> [Required action]
Transcribe the entire listing, keeping each word as it is.

> [Records for the exercise]
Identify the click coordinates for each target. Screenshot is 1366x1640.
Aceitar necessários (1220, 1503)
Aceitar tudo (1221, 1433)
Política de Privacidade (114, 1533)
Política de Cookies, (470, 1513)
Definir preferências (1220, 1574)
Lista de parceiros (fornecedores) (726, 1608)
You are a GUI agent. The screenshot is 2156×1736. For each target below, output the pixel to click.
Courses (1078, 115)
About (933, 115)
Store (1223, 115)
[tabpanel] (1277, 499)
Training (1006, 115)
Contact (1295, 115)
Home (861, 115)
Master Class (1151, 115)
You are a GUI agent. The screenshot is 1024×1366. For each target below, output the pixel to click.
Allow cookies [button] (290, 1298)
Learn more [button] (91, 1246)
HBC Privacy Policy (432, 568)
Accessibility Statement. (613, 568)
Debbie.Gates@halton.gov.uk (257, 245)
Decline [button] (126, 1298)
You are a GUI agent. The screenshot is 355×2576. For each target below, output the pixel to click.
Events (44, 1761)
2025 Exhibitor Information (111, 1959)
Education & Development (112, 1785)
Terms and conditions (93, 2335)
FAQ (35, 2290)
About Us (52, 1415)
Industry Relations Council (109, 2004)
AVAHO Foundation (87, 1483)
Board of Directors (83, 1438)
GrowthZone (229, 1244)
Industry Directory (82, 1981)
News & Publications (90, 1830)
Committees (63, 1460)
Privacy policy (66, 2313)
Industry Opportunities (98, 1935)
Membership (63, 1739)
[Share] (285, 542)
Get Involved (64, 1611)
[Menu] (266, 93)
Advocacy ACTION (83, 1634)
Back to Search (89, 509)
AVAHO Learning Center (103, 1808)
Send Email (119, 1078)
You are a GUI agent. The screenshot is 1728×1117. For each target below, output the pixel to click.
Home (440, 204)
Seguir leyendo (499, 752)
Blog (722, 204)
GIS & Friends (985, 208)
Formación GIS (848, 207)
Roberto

> [Response area]
Identify the click coordinates for each target. Screenshot is 1366x1640.
Aceitar necessários (1220, 1503)
Aceitar tudo (1221, 1433)
Política de Privacidade (114, 1533)
Política de Cookies, (470, 1513)
Definir preferências (1220, 1574)
Lista de parceiros (fornecedores) (726, 1608)
You are a GUI agent. The screenshot is 2156×1736. For each target below, output the pixel to click.
Courses (1078, 115)
About (933, 115)
Store (1223, 115)
[tabpanel] (1277, 499)
Training (1006, 115)
Contact (1295, 115)
Home (861, 115)
Master Class (1151, 115)
You are a GUI agent. The screenshot is 1024×1366. For each target below, output the pixel to click.
Allow cookies [button] (290, 1298)
Learn more [button] (91, 1246)
HBC Privacy Policy (432, 568)
Accessibility Statement. (613, 568)
Debbie.Gates@halton.gov.uk (257, 245)
Decline [button] (126, 1298)
You are a GUI agent. The screenshot is 355×2576. For each target below, output the pixel to click.
Events (44, 1761)
2025 Exhibitor Information (111, 1959)
Education & Development (112, 1785)
Terms and conditions (93, 2335)
FAQ (35, 2290)
About Us (52, 1415)
Industry Relations Council (109, 2004)
AVAHO Foundation (87, 1483)
Board of Directors (83, 1438)
GrowthZone (229, 1244)
Industry Directory (82, 1981)
News & Publications (90, 1830)
Committees (63, 1460)
Privacy policy (66, 2313)
Industry Opportunities (98, 1935)
Membership (63, 1739)
[Share] (285, 542)
Get Involved (64, 1611)
[Menu] (266, 93)
Advocacy ACTION (83, 1634)
Back to Search (89, 509)
AVAHO Learning Center (103, 1808)
Send Email (119, 1078)
You are a GUI agent. The screenshot is 1728×1117. For each target below, output the pixel to click.
Home (440, 204)
Seguir leyendo (499, 752)
Blog (722, 204)
GIS & Friends (985, 208)
Formación GIS (848, 207)
Roberto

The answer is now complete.